Tout en cherchant, j'ai parcouru la Russie; je voulais voir un pays où règne le calme d'un pouvoir assuré de sa force; mais arrivé là, j'ai reconnu qu'il n'y règne que le silence de la peur, et j'ai tiré de ce spectacle un enseignement tout différent de celui que j'étais venu demander. C'est un monde à peu près ignoré des étrangers: les Russes qui voyagent pour le fuir paient de loin, en éloges astucieux, leur tribut à la patrie, et la plupart des voyageurs qui nous l'ont décrit n'ont voulu y découvrir que ce qu'ils allaient y chercher. Si l'on défend ses préventions contre l'évidence, à quoi bon voyager? Lorsqu'on est décidé à voir les nations comme on les veut, on n'a plus besoin de sortir de chez soi.
Je vous envoie le résumé de mon voyage, écrit depuis mon retour à Ems; vous étiez présent à ma pensée pendant que je faisais ce travail; il m'est donc bien permis de vous l'adresser.
RÉSUMÉ DU VOYAGE.
En Russie, tout ce qui frappe vos regards, tout ce qui se passe autour de vous est d'une régularité effrayante, et la première pensée qui vient à l'esprit du voyageur lorsqu'il contemple cette symétrie, c'est qu'une si complète uniformité, une régularité si contraire aux penchante naturels de l'homme, n'a pu s'obtenir et ne peut subsister sans violence. L'imagination implore un peu de variété inutilement, comme un oiseau déploie ses ailes dans une cage. Sous un tel régime, l'homme peut savoir et sait, le premier jour de sa vie, ce qu'il verra, ce qu'il fera jusqu'au dernier. Une si rude tyrannie s'appelle, en langage officiel, respect pour l'unité, amour de l'ordre; et ce fruit acerbe du despotisme paraît si précieux aux esprits méthodiques, qu'on ne saurait l'acheter trop cher.

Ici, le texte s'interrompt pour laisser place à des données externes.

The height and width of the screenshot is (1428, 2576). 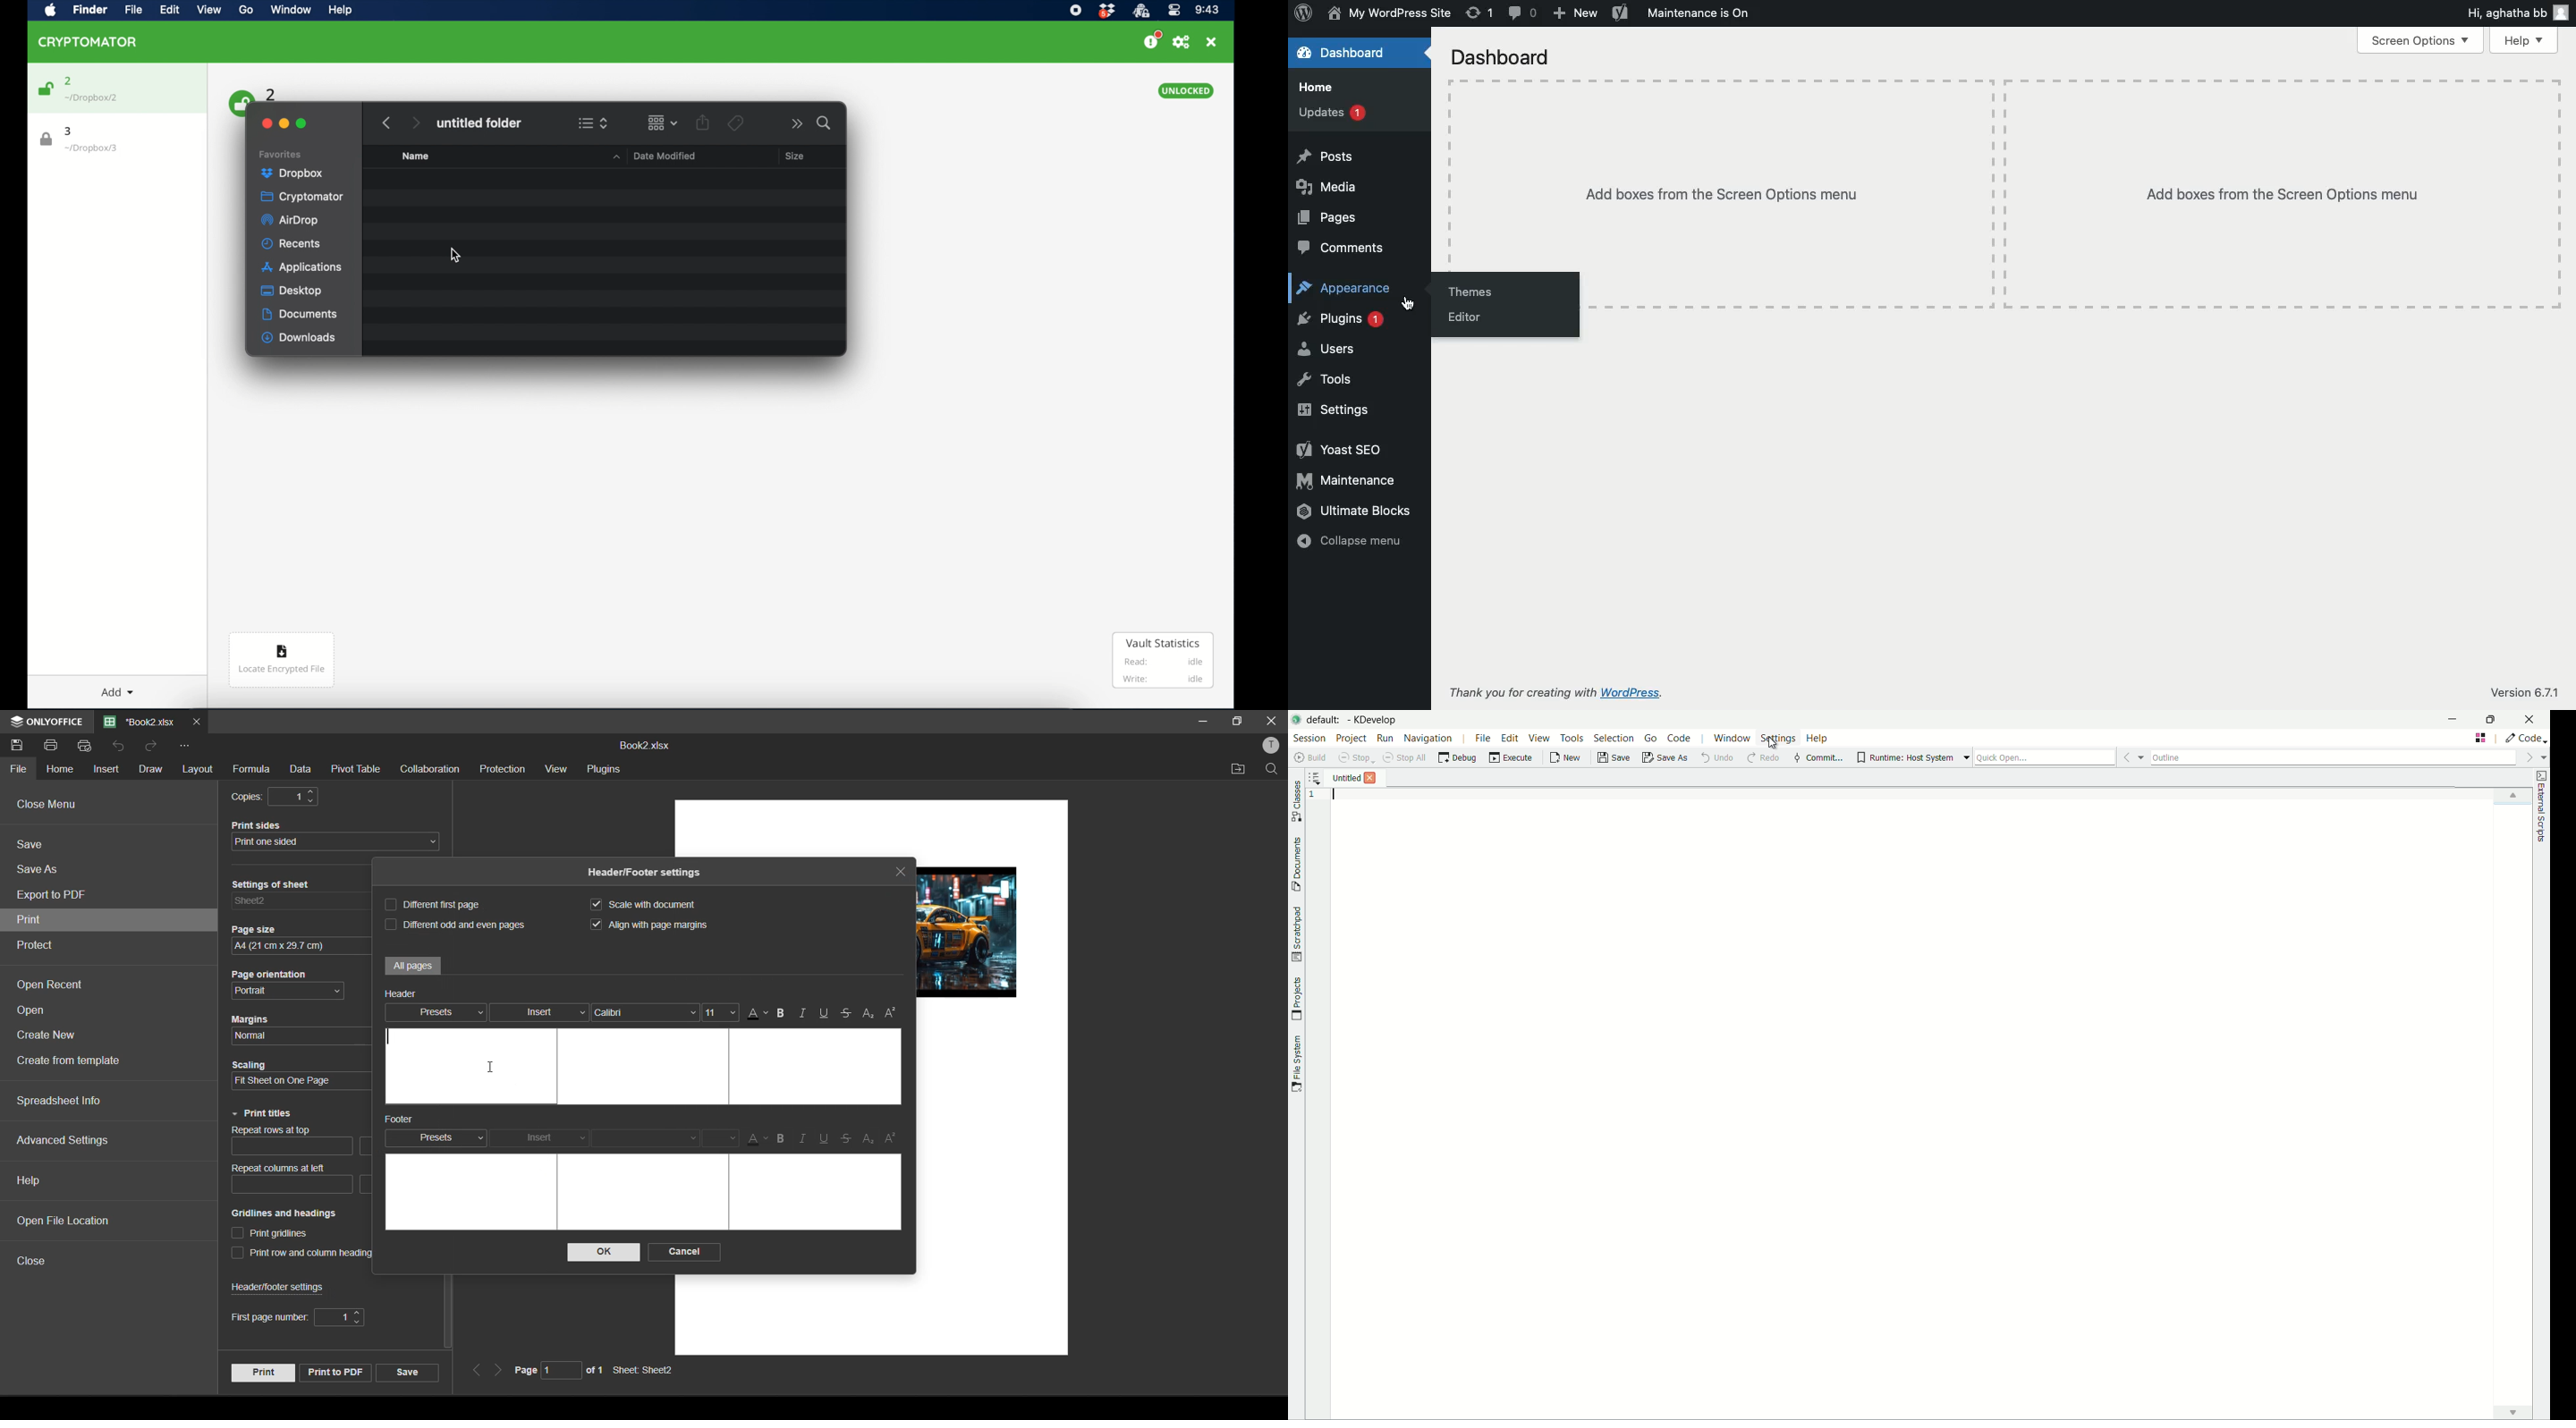 What do you see at coordinates (36, 920) in the screenshot?
I see `print` at bounding box center [36, 920].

En France je me croyais d'accord avec ces esprits rigoureux; depuis que j'ai vécu sous la discipline terrible qui soumet la population de tout un empire à la règle militaire, je vous l'avoue, j'aime encore mieux un peu de désordre qui annonce la force, qu'un ordre parfait qui coûte la vie.
En Russie, le gouvernement domine tout et ne vivifie rien. Dans cet immense Empire, le peuple, s'il n'est tranquille, est muet; la mort y plane sur toutes les têtes et les frappe capricieusement; c'est à faire douter de la suprême justice; là l'homme a deux cercueils: le berceau et la tombe. Les mères y doivent pleurer la naissance plus que la mort de leurs enfants.